* WHAT YOU HAVE TO DO *
Write out all of the entries, matching the original exactly.

Saved entries
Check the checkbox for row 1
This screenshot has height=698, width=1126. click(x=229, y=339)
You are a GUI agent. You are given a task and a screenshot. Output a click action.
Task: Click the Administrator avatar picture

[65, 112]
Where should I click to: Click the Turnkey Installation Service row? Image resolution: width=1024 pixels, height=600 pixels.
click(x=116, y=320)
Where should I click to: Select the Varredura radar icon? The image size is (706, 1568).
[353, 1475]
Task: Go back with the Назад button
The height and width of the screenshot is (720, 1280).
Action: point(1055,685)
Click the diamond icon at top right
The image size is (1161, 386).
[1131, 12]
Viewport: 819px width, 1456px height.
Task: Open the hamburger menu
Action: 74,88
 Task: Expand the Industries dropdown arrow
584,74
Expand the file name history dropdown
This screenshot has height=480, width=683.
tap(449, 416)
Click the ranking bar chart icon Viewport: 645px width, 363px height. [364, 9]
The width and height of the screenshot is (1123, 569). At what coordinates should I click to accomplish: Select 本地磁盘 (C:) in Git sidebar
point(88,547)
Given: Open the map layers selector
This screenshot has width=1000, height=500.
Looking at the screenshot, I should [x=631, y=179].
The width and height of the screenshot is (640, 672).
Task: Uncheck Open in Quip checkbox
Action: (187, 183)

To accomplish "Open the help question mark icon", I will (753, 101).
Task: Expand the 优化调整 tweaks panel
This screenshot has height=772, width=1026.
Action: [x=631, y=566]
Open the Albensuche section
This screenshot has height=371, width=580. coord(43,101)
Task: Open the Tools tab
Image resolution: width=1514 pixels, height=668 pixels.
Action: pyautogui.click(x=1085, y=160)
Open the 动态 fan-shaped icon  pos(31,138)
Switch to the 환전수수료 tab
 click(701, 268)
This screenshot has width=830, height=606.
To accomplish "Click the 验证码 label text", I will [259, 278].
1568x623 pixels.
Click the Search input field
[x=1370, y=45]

* EXPECTED ANSWER *
Check the checkbox for row 1
This screenshot has height=698, width=1126. click(x=229, y=339)
You are a GUI agent. You are given a task and a screenshot. Output a click action.
Task: Click the Administrator avatar picture

[65, 112]
Where should I click to: Click the Turnkey Installation Service row? Image resolution: width=1024 pixels, height=600 pixels.
click(x=116, y=320)
Where should I click to: Select the Varredura radar icon? The image size is (706, 1568).
[353, 1475]
Task: Go back with the Назад button
The height and width of the screenshot is (720, 1280).
Action: point(1055,685)
Click the diamond icon at top right
The image size is (1161, 386).
[1131, 12]
Viewport: 819px width, 1456px height.
Task: Open the hamburger menu
Action: 74,88
 Task: Expand the Industries dropdown arrow
584,74
Expand the file name history dropdown
This screenshot has height=480, width=683.
tap(449, 416)
Click the ranking bar chart icon Viewport: 645px width, 363px height. [364, 9]
The width and height of the screenshot is (1123, 569). At what coordinates should I click to accomplish: Select 本地磁盘 (C:) in Git sidebar
point(88,547)
Given: Open the map layers selector
This screenshot has width=1000, height=500.
Looking at the screenshot, I should [x=631, y=179].
The width and height of the screenshot is (640, 672).
Task: Uncheck Open in Quip checkbox
Action: (187, 183)

To accomplish "Open the help question mark icon", I will (753, 101).
Task: Expand the 优化调整 tweaks panel
This screenshot has height=772, width=1026.
Action: [x=631, y=566]
Open the Albensuche section
This screenshot has height=371, width=580. coord(43,101)
Task: Open the Tools tab
Image resolution: width=1514 pixels, height=668 pixels.
Action: pyautogui.click(x=1085, y=160)
Open the 动态 fan-shaped icon  pos(31,138)
Switch to the 환전수수료 tab
 click(701, 268)
This screenshot has width=830, height=606.
To accomplish "Click the 验证码 label text", I will [259, 278].
1568x623 pixels.
Click the Search input field
[x=1370, y=45]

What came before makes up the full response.